_Task_
Please take the records that follow and repeat exactly the lines starting with the line with "Task: Select the" and going on through the line with "This screenshot has width=845, height=811.".

Saved entries:
=== Section Start ===

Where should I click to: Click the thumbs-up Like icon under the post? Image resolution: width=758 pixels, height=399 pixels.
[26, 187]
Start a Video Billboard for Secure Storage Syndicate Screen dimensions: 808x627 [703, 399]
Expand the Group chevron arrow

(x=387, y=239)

=== Section End ===
=== Section Start ===

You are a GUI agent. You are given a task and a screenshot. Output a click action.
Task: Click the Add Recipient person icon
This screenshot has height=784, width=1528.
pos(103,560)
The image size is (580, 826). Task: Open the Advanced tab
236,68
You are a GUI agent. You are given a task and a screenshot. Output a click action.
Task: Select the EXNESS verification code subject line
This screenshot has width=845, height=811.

=== Section End ===
=== Section Start ===

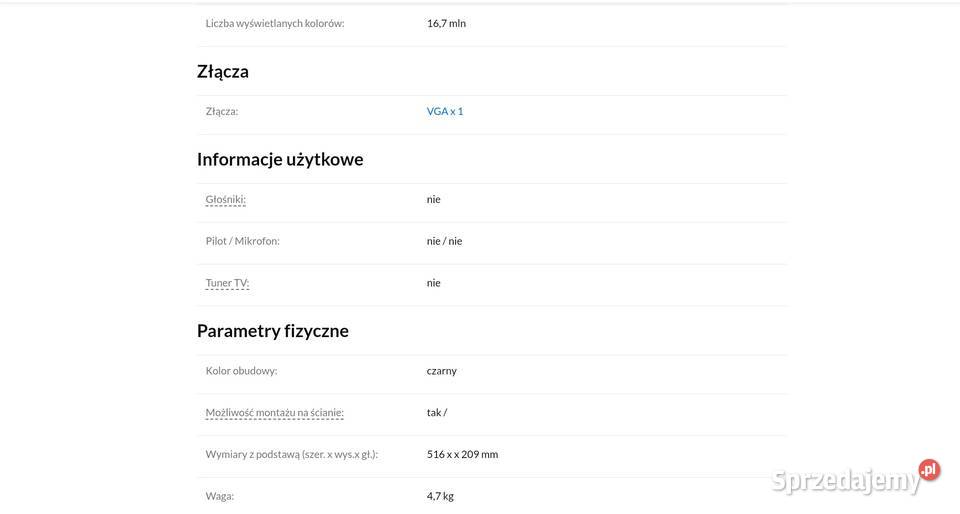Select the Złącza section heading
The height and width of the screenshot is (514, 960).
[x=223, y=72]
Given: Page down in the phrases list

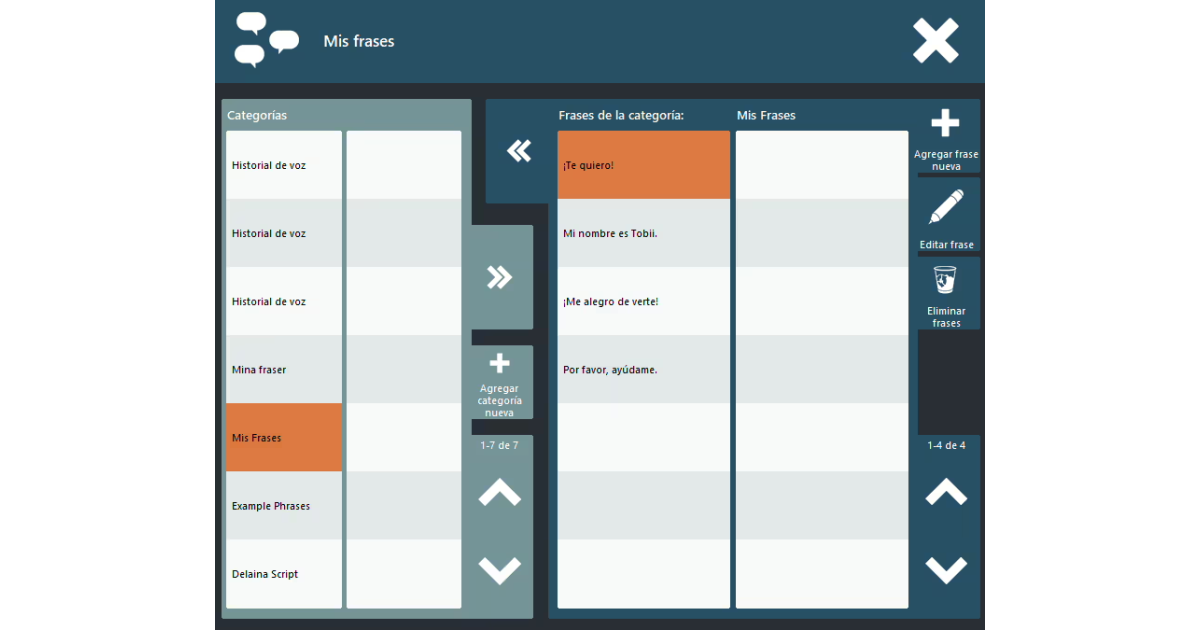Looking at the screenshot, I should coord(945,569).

=== Section End ===

_Response below_
Task: Select the EXNESS verification code subject line
This screenshot has width=845, height=811.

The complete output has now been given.